Träume semble un voyage astral à travers le temps, depuis l'appel initial « Dis, quels rêves merveilleux » (Sag, welch'wunderbare Träume) jusqu'aux dernières lueurs qui « descendent au tombeau » (Und dann sinken in die Gruft), évoquant finalement l'âme d'un enfant (Frühlingsonne, soleil de printemps, comme l'ultime image d'une célèbre odyssée de l'espace...). C’est le sommet de ce court hommage parisien en forme de chassé-croisé entre la cantatrice wagnérienne par excellence, jeune retraitée des scènes d'opéra, et le jeune Orchestre du Conservatoire de Paris, bel ensemble lancé peut-être au défi immense d'une possible carrière en musique aujourd'hui. Comme pour adoucir la ferveur orchestrale, Waltraud Meier ouvre ce bref récital par une expression simple, proche du parlé, avec un liant remarquable.
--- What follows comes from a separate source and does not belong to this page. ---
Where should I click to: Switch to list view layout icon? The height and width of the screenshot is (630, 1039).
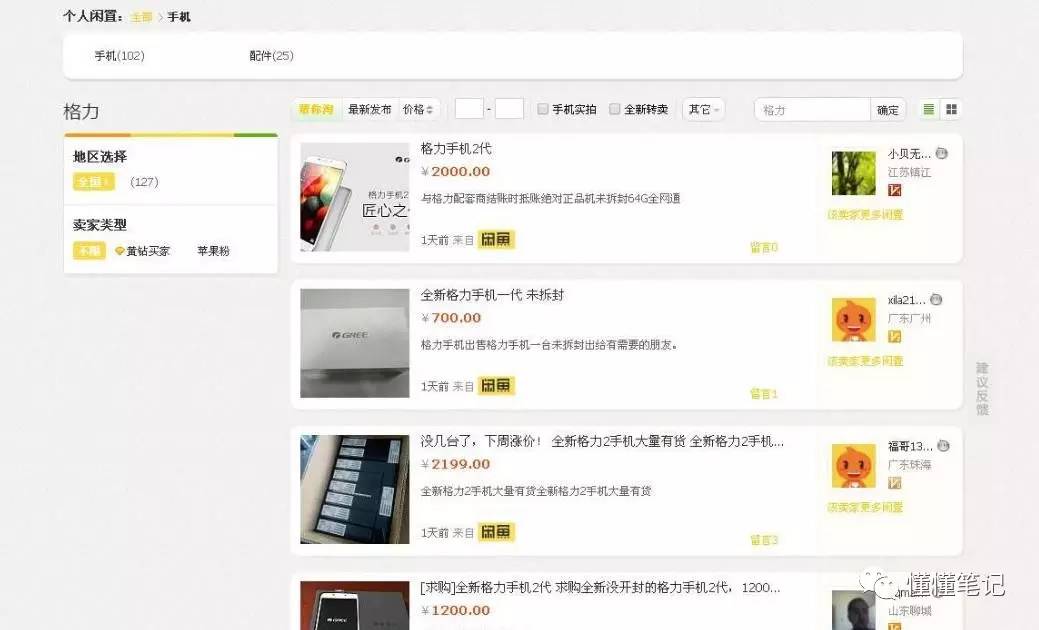(x=928, y=109)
Le chant devient plus chaleureux au second Lied, plus impératif, avant la belle symbiose avec l'orchestre pour Im Treibhaus (Dans la serre), gage de frissons pour toute la salle, dans un silence total où survient le prodige vocal, semblant de clarté absolue et d'émission parfaite. Mais c'est peut-être dans Schmerzen (Douleurs) que Waltraud Meier donne le mieux de la voix pour signifier, avec un fort accent de révolte, à Paris avec des étudiants, que l'aube revient toujours après l'heure la plus sombre.
Les Wesendonck Lieder sont au cœur d'une soirée placée sous le signe du romantisme, mettant tout d'abord à l'honneur Richard Strauss et la suite tirée, en 1944, de son célèbre opéra Der Rosenkavalier (1911). Une entrée en matière difficile pour l'orchestre, pris au piège d'un volume colossal, l’opus 39 tourne au grand soufflé instrumental, morne et grossier, en dépit des percussions savamment éclatantes et de contrastes parfois vertigineux, rappelant la centenaire Alpensinfonie. Mais la clé de cette œuvre peut-être bouleversante ne figure pas au trousseau du chef invité, Jonathan Darlington, directeur musical de l'Opéra de Vancouver (maison – hélas ! – en difficulté, sa saison bientôt réduite à un festival printanier).
Les spectateurs partis à l'entracte sur les pas de Waltraud Meier manquent, en seconde partie de soirée, toute une aventure musicale plus complexe, certes, mais aussi plus consistante. Le Pelleas und Melisande Op.5 de Schönberg est une victoire à plates coutures de l'orchestre et de son chef, armés notamment de la patience nécessaire à l'émergence des motifs inauguraux. Ce poème symphonique, inspiré de la pièce de Maeterlinck et créé à Vienne en 1905, est une plongée dans les profondeurs du mystère de Mélisande (surtout), c'est-à-dire tour à tour contemplative, spirituelle, un peu hermétique, très onirique... Un monde en expansion, plutôt tourné vers soi (à la limite de l'autisme), comme un miroir de l'esprit : ainsi pourrait se définir cette musique symphonique moderne, suivant une trame théâtrale tragique dans ses amours déçus, sa violence sanglante, sa folie solitaire et enfin son majestueux message de bonté, ouvrant sur un infini.